• _DOCUMENT SECTION_:
^^^^
The commands below are a practical skeleton. Read the repository docs before a full run because checkpoint paths, dataset roots, and GPU IDs must be adapted to your machine.

sudo apt-get update
sudo apt-get install -y \
  build-essential cmake git git-lfs curl wget ffmpeg \
  libgl1 libegl1-mesa-dev libgl1-mesa-dri libglib2.0-0 \
  libexpat1 libfontconfig1-dev libpython3-stdlib libmagickwand-dev

Create the main environment:

mamba create -n WorldPilot python=3.10 -y
mamba activate WorldPilot

git clone https://github.com/ZefuLin/WorldPilot.git
cd WorldPilot

pip install torch torchvision --index-url <your-pytorch-cuda-wheel-index>
pip install -r requirements.txt
pip install -e .

Install VGGT if your LIBERO configuration requires it:

git clone https://github.com/facebookresearch/vggt.git /path/to/vggt
pip install -e /path/to/vggt

Install Cosmos Policy:

mamba create -n cosmos-policy python=3.10 -y
mamba activate cosmos-policy

git clone https://github.com/NVlabs/cosmos-policy.git
cd /path/to/cosmos-policy
pip install -e ".[cu128]"
pip install -r cosmos_policy/experiments/robot/libero/libero_requirements.txt
pip install websockets msgpack

Install LIBERO-Plus for evaluation:

mamba create -n libero-plus python=3.8 -y
mamba activate libero-plus

git clone https://github.com/sylvestf/LIBERO-plus.git
cd /path/to/LIBERO-plus
pip install -r requirements.txt
pip install -r extra_requirements.txt
pip install -e .

cd /path/to/WorldPilot
pip install -r examples/LIBERO-plus/eval_files/libero_plus_requirements.txt

Create the local LIBERO-Plus config:

mkdir -p ~/.libero-plus
cat > ~/.libero-plus/config.yaml <<'EOF'
assets: /path/to/LIBERO-plus/libero/libero/assets
bddl_files: /path/to/LIBERO-plus/libero/libero/bddl_files
benchmark_root: /path/to/LIBERO-plus/libero/libero
datasets: /path/to/libero_plus_datasets
init_states: /path/to/LIBERO-plus/libero/libero/init_files
EOF

export LIBERO_CONFIG_PATH=~/.libero-plus
export MUJOCO_GL=egl
export PYOPENGL_PLATFORM=egl

Checkpoints and Cache Artifacts

The public release depends on several pretrained assets:

Asset Purpose
nvidia/Cosmos-Policy-LIBERO-Predict2-2B WAM/Cosmos Policy priors
facebook/VGGT-1B visual geometry component for the current config
StarVLA/Qwen3-VL-4B-Instruct-Action action-ready Qwen3-VL checkpoint
amap_cvlab/ABot-M0-Pretrain ABot-M0 pretraining checkpoint
Chedan86/WorldPilot-LIBERO released WorldPilot checkpoint
Chedan86/WorldPilot-LIBERO-precompute precomputed LIBERO Cosmos cache

If your goal is evaluation, the fastest path is to download the released checkpoint and precomputed cache. If your goal is training from scratch on LIBERO, you need to configure examples/LIBERO/train_files/WorldPilot.yaml and a cache directory.
^^^^
Word and element location data:
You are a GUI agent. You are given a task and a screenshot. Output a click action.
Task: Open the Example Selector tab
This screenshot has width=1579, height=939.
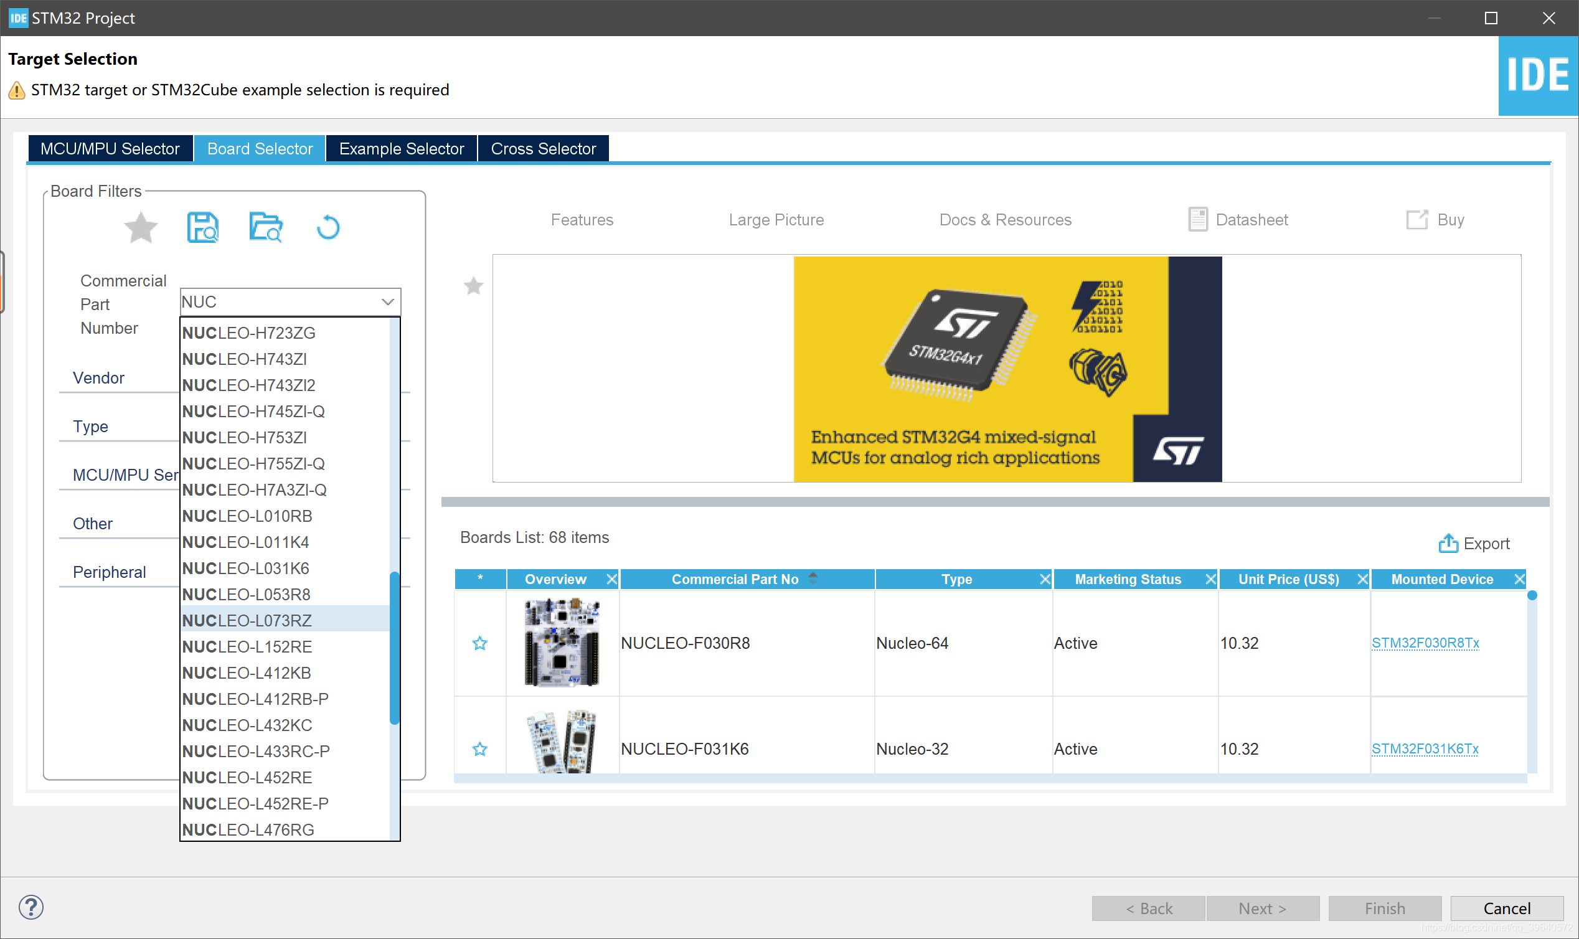pos(401,149)
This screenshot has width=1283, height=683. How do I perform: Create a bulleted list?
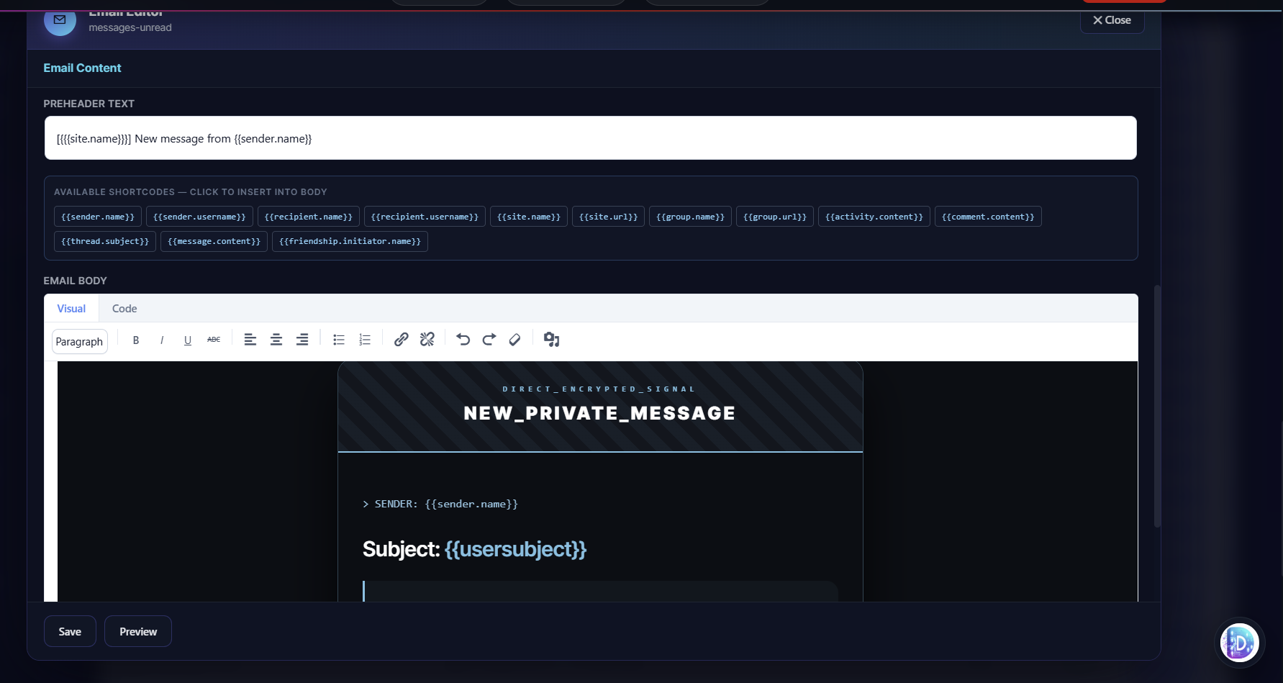pos(338,339)
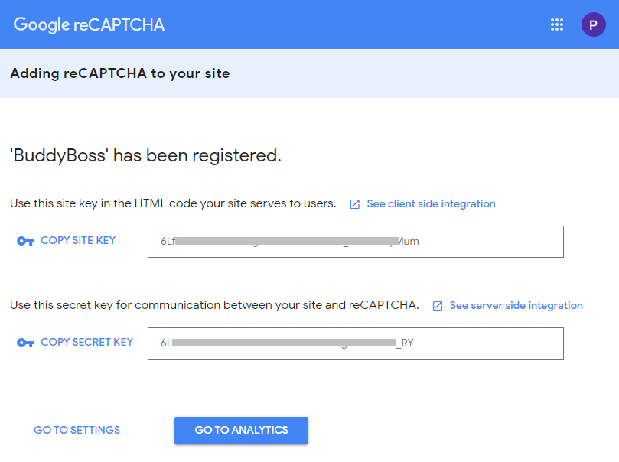Screen dimensions: 619x462
Task: Click the key icon beside Copy Site Key
Action: 25,241
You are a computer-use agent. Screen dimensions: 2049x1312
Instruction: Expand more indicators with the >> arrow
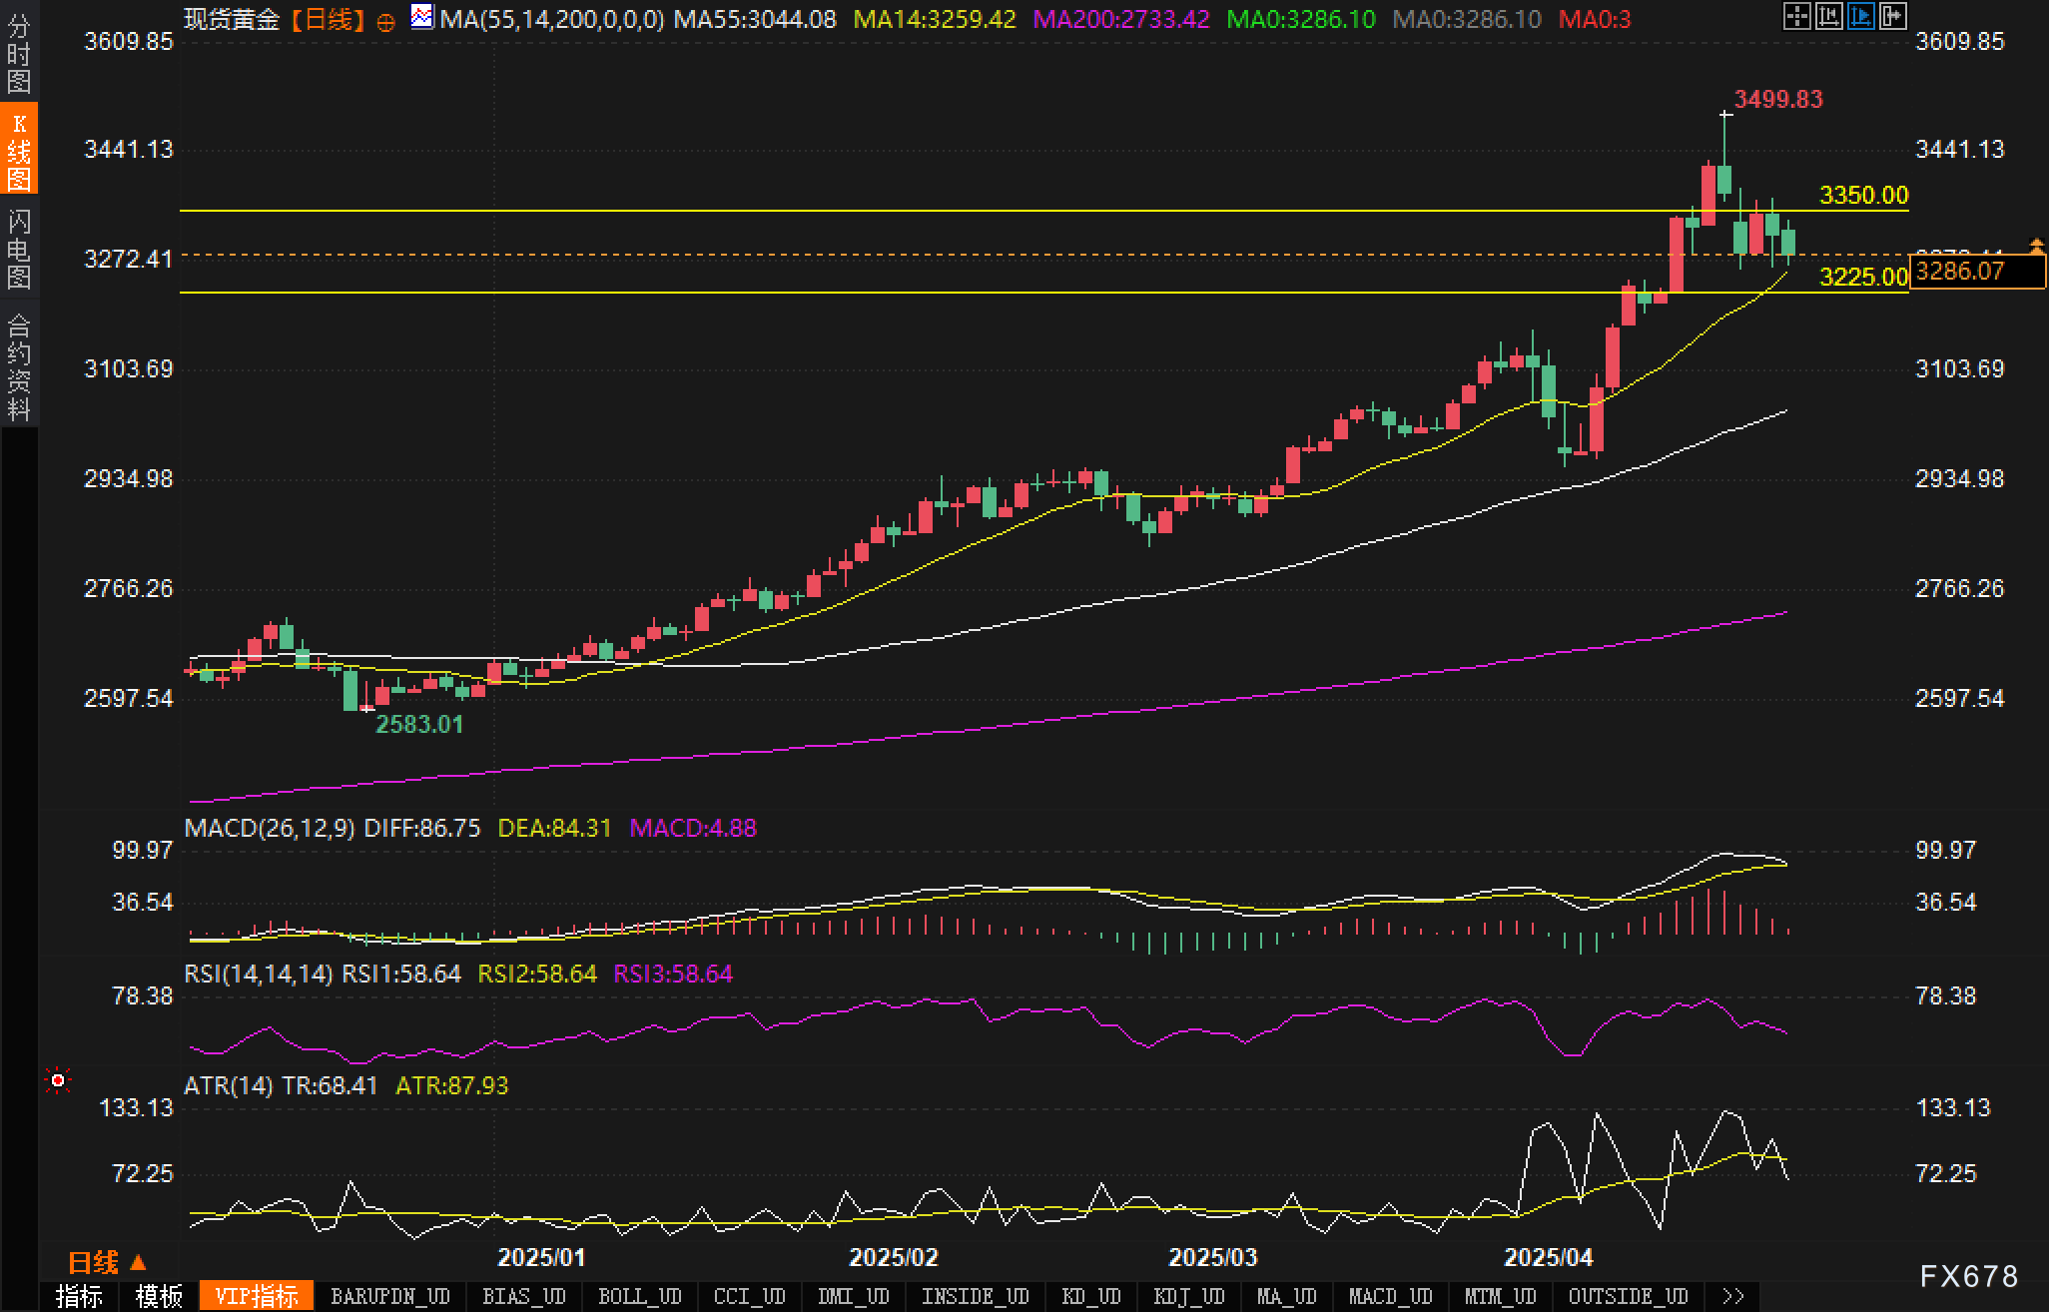(1732, 1296)
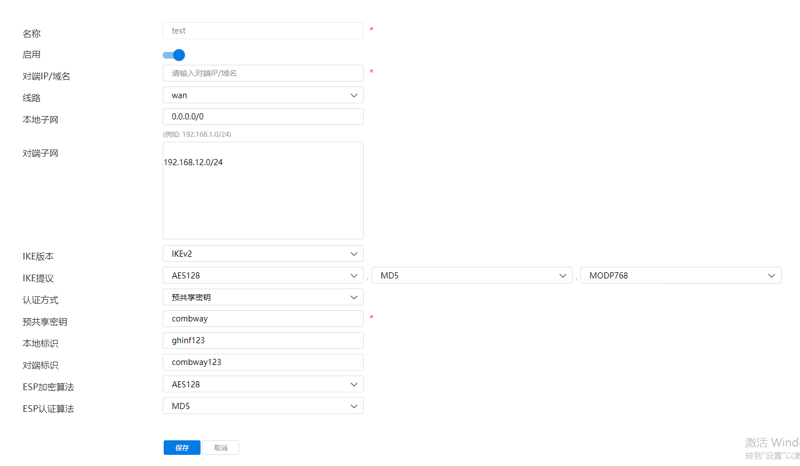This screenshot has width=800, height=466.
Task: Expand the IKE提议 MD5 hash dropdown
Action: coord(472,275)
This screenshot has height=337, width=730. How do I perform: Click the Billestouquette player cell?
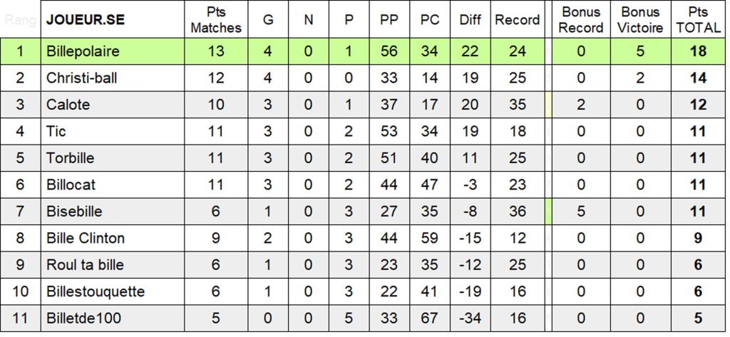pyautogui.click(x=96, y=291)
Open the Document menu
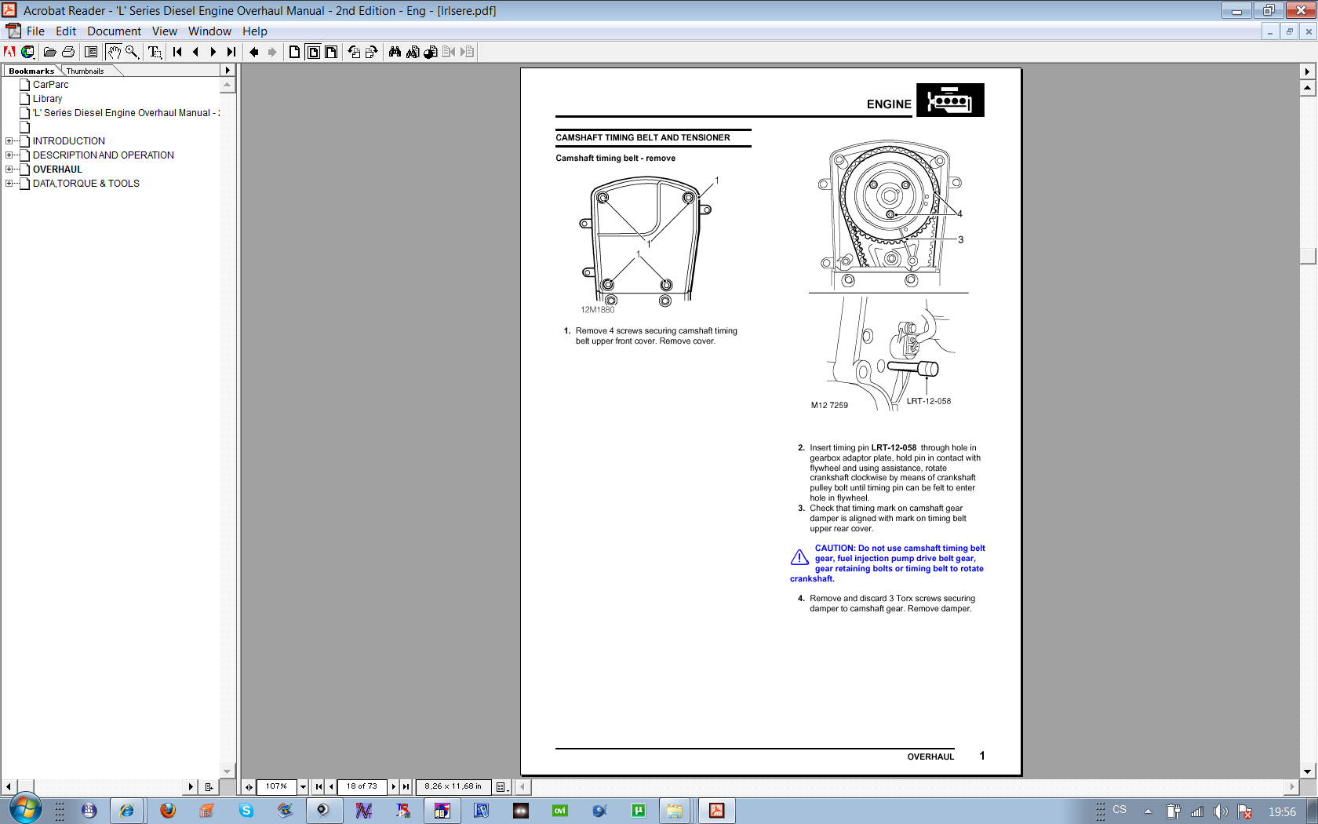 pyautogui.click(x=114, y=31)
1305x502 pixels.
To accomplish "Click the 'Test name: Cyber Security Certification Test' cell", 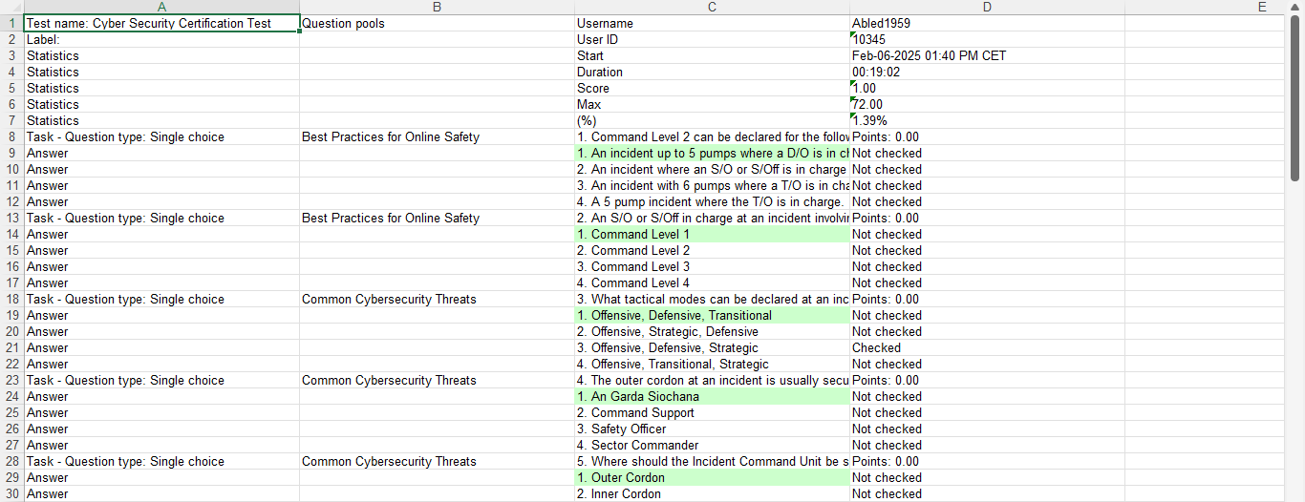I will pyautogui.click(x=161, y=23).
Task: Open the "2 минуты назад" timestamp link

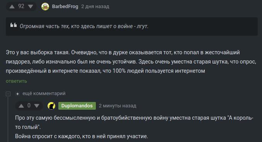Action: [117, 106]
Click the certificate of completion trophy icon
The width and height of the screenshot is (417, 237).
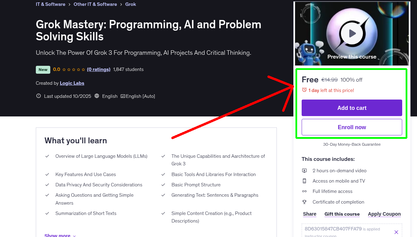(304, 202)
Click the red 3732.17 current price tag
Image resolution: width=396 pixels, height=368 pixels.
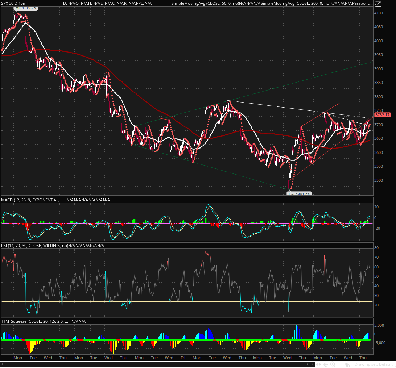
^^^^
• _PROBLEMS TO SOLVE_:
1. Answer these questions about the WorldPilot setup guide:
(a) Which Python version is used to create the libero-plus environment?
(b) What value is exported for MUJOCO_GL?
(c) Which asset provides the precomputed LIBERO Cosmos cache?
2. Rewrite the WorldPilot setup guide between "The public release" and "a cache directory.", inclusive, renaming "evaluation" to "benchmarking".
3. Write what comes next in the WorldPilot setup guide, picking up after its final sentence.

• _RESULTS FOR THE EXERCISE_:
1.
(a) Python 3.8
(b) egl
(c) Chedan86/WorldPilot-LIBERO-precompute

2.
The public release depends on several pretrained assets:

Asset Purpose
nvidia/Cosmos-Policy-LIBERO-Predict2-2B WAM/Cosmos Policy priors
facebook/VGGT-1B visual geometry component for the current config
StarVLA/Qwen3-VL-4B-Instruct-Action action-ready Qwen3-VL checkpoint
amap_cvlab/ABot-M0-Pretrain ABot-M0 pretraining checkpoint
Chedan86/WorldPilot-LIBERO released WorldPilot checkpoint
Chedan86/WorldPilot-LIBERO-precompute precomputed LIBERO Cosmos cache

If your goal is benchmarking, the fastest path is to download the released checkpoint and precomputed cache. If your goal is training from scratch on LIBERO, you need to configure examples/LIBERO/train_files/WorldPilot.yaml and a cache directory.

3.
The expected cache layout is roughly:

/path/to/cosmos_cache/
  libero_10_no_noops_1.0.0_lerobot/
  libero_goal_no_noops_1.0.0_lerobot/
  libero_object_no_noops_1.0.0_lerobot/
  libero_spatial_no_noops_1.0.0_lerobot/

If you do not use the published cache, run precompute:

cd /path/to/WorldPilot
# edit the variables in cosmos_bridge/run_precompute.sh first
bash cosmos_bridge/run_precompute.sh

The script starts Cosmos servers for dataset splits and writes cache files to your configured output directory. For a beginner, the published cache is usually the better first step because it lets you debug the policy path before debugging WAM precompute.

Training World Pilot

The public training path has five steps:

  1. Prepare the WorldPilot and cosmos-policy environments.
  2. Prepare pretrained weights and cache artifacts.
  3. Download or precompute the Cosmos cache.
  4. Edit the training YAML and launch script.
  5. Run training.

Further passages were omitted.